Most of the studies in the current literature have focused on the hybrid execution of inference [17,20,30,31,32,33,34,35]. Hybrid or parallel distribution can improve throughput and reduce overall latency for high-computation tasks by distributing the load. However, it often requires more frequent synchronization and communication between nodes, especially in scenarios where outputs from different parts must eventually be merged. Given its high communication and computation demands, this distribution method is better suited for more powerful devices with reliable, high-speed network connections, making it less suitable for resource-constrained devices in WSNs. Consequently, studies exploring parallel distribution primarily use more powerful embedded devices, such as mobile phones, as shown in Table 1. Authors in [36] attempted to reduce inter-device communication by taking advantage of Knowledge Distillation, where the original teacher Neural Network is partitioned based on its knowledge, and small student networks learn only a specific part of the teacher’s function. Furthermore, [37] extends this work, making Network of Neural Networks (NoNN) more robust to communication failures by improving its partitioning technique and suggesting a new partitioning approach. In both cases, although this method reduces inter-device communication, the compression of the model by training child nodes can lead to a high dependency on the teacher network’s training dataset.

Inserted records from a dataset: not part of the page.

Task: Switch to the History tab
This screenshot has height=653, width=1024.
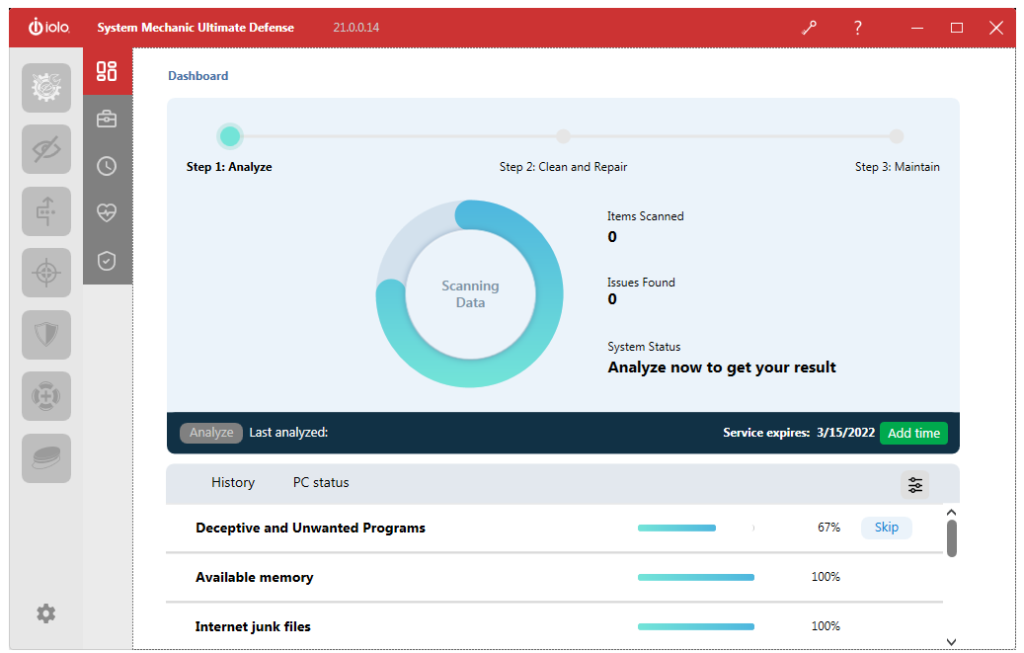Action: tap(233, 483)
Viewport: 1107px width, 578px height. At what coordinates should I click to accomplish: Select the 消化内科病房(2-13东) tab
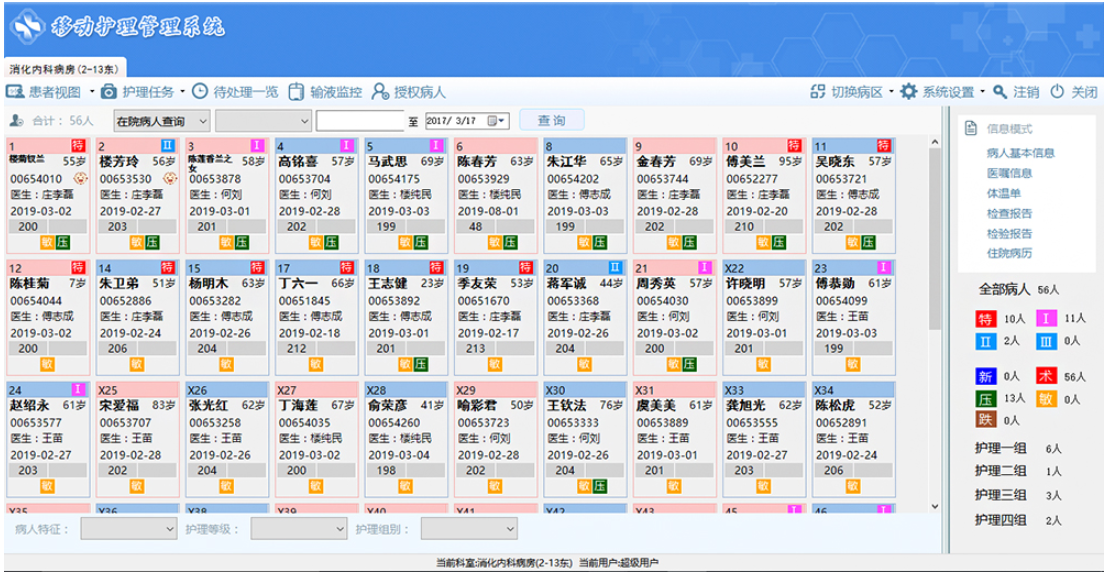pyautogui.click(x=65, y=68)
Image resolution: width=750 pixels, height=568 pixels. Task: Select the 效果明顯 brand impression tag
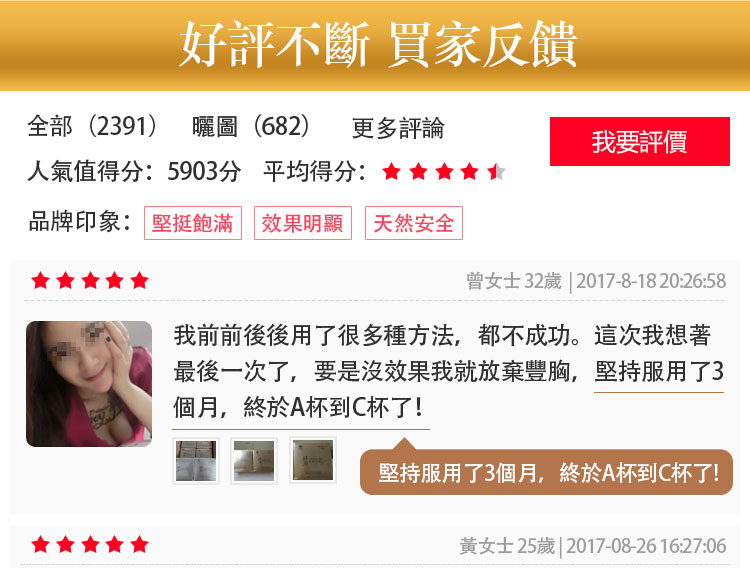point(303,223)
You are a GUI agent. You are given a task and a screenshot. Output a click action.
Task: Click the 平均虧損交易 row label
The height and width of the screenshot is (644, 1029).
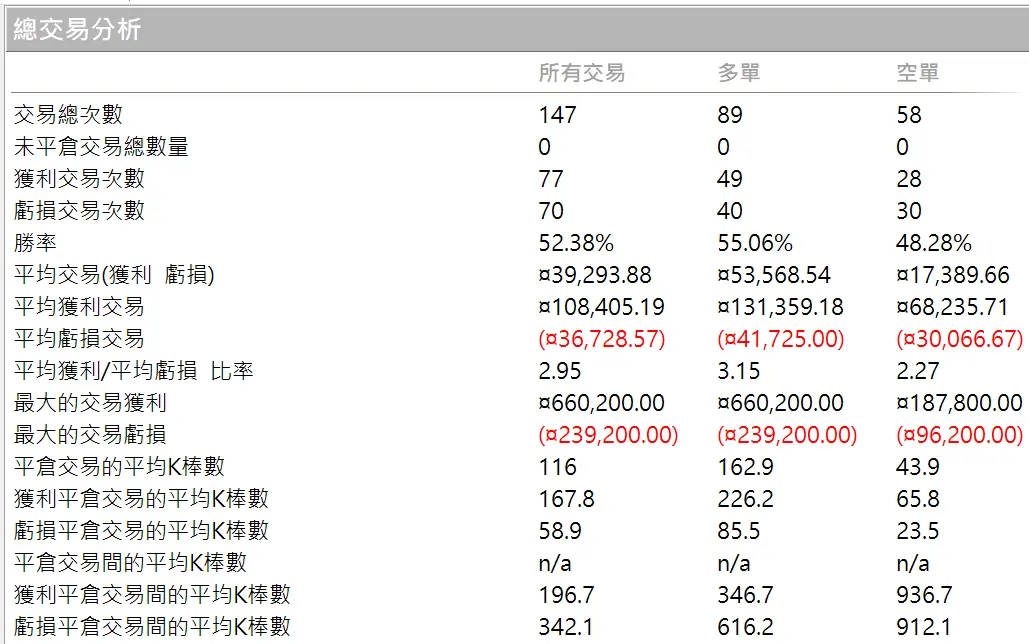click(x=79, y=339)
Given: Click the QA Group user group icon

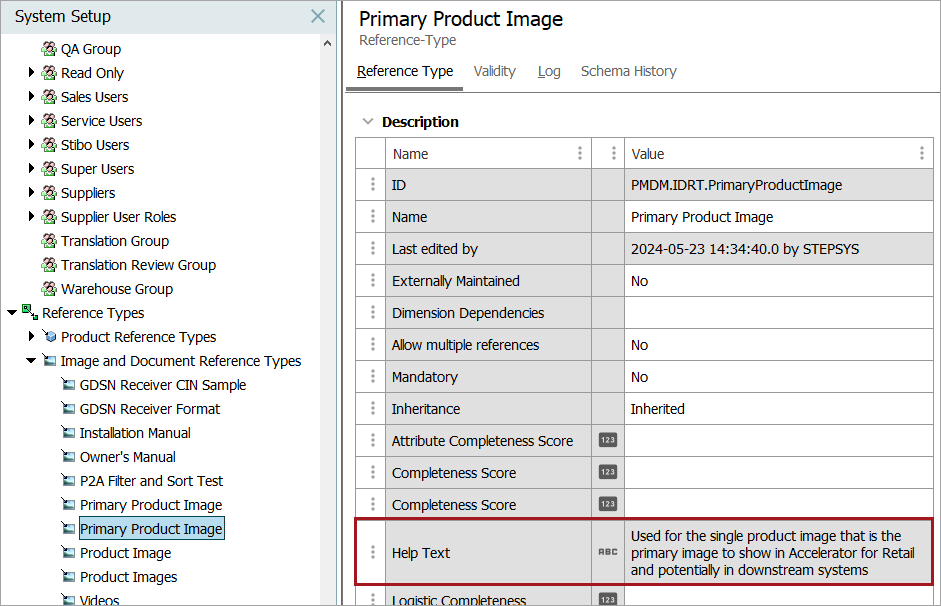Looking at the screenshot, I should pyautogui.click(x=49, y=49).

Unlike parallel distribution, relatively few studies explored layer-pipelined sequential distribution [18,19,38,39]. For instance, studies [18,19] propose a sequential partitioning approach using Directed Acyclic Graphs (DAG), where a central dispatcher partitions the DNN model and assigns segments to individual nodes at runtime orchestration. Each node processes its assigned segment, and final outputs must be returned to the dispatcher for merging, increasing synchronization complexity and communication overhead. The earlier work [18] introduced this dispatcher-based approach but did not systematically optimize partitioning decisions. The extended version [19] improved this by developing a rigorous graph-based optimization algorithm to identify optimal partitioning points and node placement, significantly reducing bottleneck latency and enhancing overall inference throughput. While this refined method offers notable advantages for complex scenarios, particularly in contexts where different edge devices perform smaller, interdependent tasks in parallel, it also introduces substantial operational complexity. Specifically, their runtime dispatcher-based orchestration strategy involves continuous synchronization among nodes, dynamic partitioning adjustments to accommodate changing computational loads or network conditions, and centralized coordination to manage data flow and task allocation. Furthermore, the continuous and intensive communication necessitated by centralized orchestration substantially increases communication overhead, demanding frequent exchanges of control and intermediate data among nodes. These demands exceed the limited capabilities and energy constraints of resource-constrained, battery-operated microcontrollers operating in WSNs. Similarly, authors in [39] adopt a cluster-based computing strategy relying on relatively powerful edge devices. This method employs MPI-based communication typically over wired Ethernet networks, making it less applicable to tiny microcontrollers due to its computational and communication demands.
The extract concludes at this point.